Privacy Filter covers 8 span categories: private_person, private_email, private_phone, private_address, private_url, private_date, account_number, secret. The 6 non-PERSON categories register as a Presidio recognizer that feeds into Hush's standard entity-type pipeline. To load weights from disk instead of HuggingFace Hub, set HUSH_PRIVACY_FILTER_MODEL=/path/to/dir.

License compatibility: Privacy Filter ships under Apache-2.0, which the AGPL-3.0 engine can link against. See the LICENSE for Hush and COMMERCIAL-LICENSING.md for proprietary-deployment terms. The add-on does not change either.

Release privacy gates

Set the HUSH_AUDIT=1 environment variable to opt into internal audit logging (dev + calibration use). Release builds should leave it unset, which:

  • Attaches a NullHandler to hush.audit, so ~/.hush/audit.log never gets created.
  • Removes ingestTrainingFeedback from the RPC allow-list, so the Swift UI has no path to read ~/.hush/training_feedback.jsonl on end-user machines.
  • Hashes filenames in any audit line that does emit (defense-in-depth), so a 10-char SHA-256 prefix takes the place of the filename.

~/.hush/config.json and ~/.hush/detection_config.json stay unchanged. Those are user settings (locale, thresholds, enabled libraries), not telemetry.

FileRouter also sweeps stragglers out of ~/.hush/tmp on startup and wraps every temp-file caller in try/finally unlink, so preview JPEGs don't accumulate between runs.

Performance

Synthetic golden set (1,000 samples generated with Faker):

Metric Score
F1 97.2%
Precision 98.3%
Recall 96.2%

Kaggle PII Detection 2024 (1,000 student essays, 1,606 GT entities):

Metric Score
F1 93.2%
Precision 94.4%
Recall 91.9%

Per-entity on the Kaggle set: PERSON 93.7% F1, EMAIL 98.7%, ID 88.6%, URL 88.8%, PHONE 85.7%. Latency: 289 ms/doc with libpostal enabled.

Hush vs LLMs

Same Kaggle set, 1,000 samples.
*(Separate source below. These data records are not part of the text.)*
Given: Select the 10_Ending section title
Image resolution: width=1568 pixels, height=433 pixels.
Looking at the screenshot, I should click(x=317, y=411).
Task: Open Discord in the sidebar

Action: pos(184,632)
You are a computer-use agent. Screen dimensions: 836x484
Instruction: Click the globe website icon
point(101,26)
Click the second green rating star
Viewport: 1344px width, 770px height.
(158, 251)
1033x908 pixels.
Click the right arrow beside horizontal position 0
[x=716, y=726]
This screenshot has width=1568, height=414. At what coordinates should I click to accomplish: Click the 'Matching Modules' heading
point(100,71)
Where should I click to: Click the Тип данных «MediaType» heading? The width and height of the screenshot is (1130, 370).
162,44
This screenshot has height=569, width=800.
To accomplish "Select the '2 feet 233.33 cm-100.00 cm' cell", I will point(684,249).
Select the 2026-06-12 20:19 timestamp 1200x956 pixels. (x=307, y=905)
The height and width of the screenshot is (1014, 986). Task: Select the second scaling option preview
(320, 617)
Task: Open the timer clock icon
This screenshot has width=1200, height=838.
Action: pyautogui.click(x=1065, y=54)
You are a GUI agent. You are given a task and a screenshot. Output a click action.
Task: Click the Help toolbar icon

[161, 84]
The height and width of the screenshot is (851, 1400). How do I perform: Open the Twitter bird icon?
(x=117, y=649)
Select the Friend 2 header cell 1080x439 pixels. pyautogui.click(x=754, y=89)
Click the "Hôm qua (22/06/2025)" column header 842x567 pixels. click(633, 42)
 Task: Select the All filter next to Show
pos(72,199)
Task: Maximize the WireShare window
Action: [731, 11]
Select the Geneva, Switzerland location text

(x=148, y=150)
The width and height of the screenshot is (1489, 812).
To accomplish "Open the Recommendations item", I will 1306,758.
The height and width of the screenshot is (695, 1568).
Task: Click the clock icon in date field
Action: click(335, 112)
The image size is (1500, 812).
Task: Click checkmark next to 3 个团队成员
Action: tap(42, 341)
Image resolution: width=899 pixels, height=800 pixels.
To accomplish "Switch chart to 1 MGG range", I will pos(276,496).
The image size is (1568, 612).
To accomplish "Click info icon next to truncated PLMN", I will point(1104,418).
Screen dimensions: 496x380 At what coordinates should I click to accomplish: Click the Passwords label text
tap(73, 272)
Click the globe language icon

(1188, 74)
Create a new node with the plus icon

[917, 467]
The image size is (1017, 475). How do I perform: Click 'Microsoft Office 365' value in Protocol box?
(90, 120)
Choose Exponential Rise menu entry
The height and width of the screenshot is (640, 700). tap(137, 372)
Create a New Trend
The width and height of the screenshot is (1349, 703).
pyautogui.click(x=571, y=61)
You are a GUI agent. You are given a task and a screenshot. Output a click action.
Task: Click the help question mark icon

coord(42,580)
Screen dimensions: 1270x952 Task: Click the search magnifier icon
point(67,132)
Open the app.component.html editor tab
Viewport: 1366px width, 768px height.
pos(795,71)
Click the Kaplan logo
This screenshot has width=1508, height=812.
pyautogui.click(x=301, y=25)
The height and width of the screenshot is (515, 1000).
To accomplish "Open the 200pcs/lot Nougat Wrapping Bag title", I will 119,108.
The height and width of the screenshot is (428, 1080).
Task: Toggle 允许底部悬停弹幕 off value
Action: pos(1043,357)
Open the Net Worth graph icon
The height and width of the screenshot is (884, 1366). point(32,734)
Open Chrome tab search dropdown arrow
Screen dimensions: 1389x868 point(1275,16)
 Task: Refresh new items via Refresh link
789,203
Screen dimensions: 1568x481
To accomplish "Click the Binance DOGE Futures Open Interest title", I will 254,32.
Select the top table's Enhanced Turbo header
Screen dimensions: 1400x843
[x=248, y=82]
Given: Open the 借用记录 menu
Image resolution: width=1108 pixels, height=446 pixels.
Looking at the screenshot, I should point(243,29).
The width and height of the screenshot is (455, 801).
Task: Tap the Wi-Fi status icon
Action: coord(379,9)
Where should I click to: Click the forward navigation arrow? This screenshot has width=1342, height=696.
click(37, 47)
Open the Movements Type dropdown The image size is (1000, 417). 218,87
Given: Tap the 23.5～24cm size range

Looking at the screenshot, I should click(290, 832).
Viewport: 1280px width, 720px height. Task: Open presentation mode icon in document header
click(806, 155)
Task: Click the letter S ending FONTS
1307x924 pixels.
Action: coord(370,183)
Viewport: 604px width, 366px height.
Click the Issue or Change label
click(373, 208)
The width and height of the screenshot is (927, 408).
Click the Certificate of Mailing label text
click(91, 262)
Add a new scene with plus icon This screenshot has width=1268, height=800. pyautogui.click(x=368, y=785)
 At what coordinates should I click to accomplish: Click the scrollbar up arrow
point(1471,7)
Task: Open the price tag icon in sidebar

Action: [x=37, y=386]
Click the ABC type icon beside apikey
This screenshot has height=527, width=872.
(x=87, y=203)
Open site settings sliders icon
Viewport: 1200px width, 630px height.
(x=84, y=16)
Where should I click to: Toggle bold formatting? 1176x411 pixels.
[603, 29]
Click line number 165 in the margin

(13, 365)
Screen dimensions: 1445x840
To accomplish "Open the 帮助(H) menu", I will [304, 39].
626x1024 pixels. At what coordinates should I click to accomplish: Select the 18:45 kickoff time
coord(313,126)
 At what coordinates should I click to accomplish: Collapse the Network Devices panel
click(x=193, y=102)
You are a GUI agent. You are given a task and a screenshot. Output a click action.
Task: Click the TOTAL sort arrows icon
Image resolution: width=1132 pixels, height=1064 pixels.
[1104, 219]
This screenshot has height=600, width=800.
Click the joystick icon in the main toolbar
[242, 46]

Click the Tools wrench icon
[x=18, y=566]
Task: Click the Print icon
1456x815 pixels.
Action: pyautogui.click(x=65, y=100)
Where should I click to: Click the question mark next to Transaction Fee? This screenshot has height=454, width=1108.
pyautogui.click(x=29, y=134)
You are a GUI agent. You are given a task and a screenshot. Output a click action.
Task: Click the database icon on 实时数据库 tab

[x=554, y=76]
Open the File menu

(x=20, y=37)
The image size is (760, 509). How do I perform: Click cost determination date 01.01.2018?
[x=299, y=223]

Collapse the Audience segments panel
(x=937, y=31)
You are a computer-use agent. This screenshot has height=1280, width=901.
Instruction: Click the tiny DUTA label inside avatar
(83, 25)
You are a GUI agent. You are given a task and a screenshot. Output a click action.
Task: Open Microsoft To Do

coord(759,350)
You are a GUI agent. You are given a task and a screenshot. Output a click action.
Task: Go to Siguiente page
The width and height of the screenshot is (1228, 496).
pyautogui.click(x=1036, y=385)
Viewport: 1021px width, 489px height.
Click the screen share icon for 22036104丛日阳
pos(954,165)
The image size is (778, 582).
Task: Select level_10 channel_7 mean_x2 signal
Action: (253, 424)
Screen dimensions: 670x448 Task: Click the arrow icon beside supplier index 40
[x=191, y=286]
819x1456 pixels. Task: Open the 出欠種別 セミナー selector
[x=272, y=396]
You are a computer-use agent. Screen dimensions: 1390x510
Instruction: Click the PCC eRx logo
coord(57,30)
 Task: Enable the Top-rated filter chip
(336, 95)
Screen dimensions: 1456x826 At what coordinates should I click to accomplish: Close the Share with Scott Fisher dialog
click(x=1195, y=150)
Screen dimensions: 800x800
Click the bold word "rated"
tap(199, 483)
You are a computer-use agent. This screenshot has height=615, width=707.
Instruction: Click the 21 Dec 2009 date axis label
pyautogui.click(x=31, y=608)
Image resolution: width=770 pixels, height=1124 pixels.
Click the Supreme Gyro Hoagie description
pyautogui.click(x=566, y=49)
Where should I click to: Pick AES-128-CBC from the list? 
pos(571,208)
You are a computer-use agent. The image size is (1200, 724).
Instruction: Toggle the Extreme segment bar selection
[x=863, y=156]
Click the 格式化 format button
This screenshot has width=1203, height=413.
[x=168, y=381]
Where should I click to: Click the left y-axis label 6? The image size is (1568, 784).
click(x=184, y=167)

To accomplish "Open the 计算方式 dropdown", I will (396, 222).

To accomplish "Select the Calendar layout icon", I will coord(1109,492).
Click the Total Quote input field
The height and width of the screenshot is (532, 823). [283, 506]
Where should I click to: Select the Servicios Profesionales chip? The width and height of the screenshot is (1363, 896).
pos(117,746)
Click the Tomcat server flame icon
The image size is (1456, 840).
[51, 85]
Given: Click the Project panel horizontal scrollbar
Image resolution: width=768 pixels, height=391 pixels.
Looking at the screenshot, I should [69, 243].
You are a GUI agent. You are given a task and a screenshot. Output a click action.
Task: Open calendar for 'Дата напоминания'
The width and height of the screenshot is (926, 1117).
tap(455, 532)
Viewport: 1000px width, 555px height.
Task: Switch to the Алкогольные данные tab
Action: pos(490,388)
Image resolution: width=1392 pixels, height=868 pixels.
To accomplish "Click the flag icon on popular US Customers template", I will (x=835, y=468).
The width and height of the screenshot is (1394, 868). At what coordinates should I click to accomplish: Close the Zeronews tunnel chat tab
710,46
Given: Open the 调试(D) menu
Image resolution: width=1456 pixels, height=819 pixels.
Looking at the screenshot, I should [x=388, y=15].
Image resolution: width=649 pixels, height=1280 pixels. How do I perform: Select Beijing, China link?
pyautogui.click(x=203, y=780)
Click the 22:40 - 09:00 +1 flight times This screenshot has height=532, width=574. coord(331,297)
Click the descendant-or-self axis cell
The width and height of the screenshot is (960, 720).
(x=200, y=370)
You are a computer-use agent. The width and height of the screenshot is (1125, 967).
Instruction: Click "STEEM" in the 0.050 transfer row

The Privacy Filter rows come from the same benchmark harness, run with [privacy-filter] installed and openai_privacy_filter enabled.

Model F1 Precision Recall Latency RAM
Hush Engine v1.11.0 93.2% 94.4% 91.9% 289ms ~15MB
Hush + OpenAI Privacy Filter 93.0% 94.2% 91.9% 5,017ms ~3GB
OpenAI Privacy Filter (standalone) 86.9% 77.2% 99.4% 5,386ms ~3GB
Mistral 7B 77.8% 64.6% 97.9% 3,486ms 10.2GB
Phi-4 (14B) 75.3% 65.0% 89.5% 6,046ms 14.3GB
Qwen 2.5 (7B) 65.7% 49.8% 96.5% 3,105ms 8.4GB
Gemma 2 (9B) 63.7% 47.2% 97.9% 4,250ms 9.0GB
Llama 3.2 (1B) 21.2% 11.9% 95.3% 4,208ms 4.7GB

Two results stand out.

OpenAI Privacy Filter alone catches almost every PII span (99.4% recall) and flags 23% false positives. In a redaction pipeline, each false positive deletes text the user wants kept. The 17-point precision gap translates into real content loss.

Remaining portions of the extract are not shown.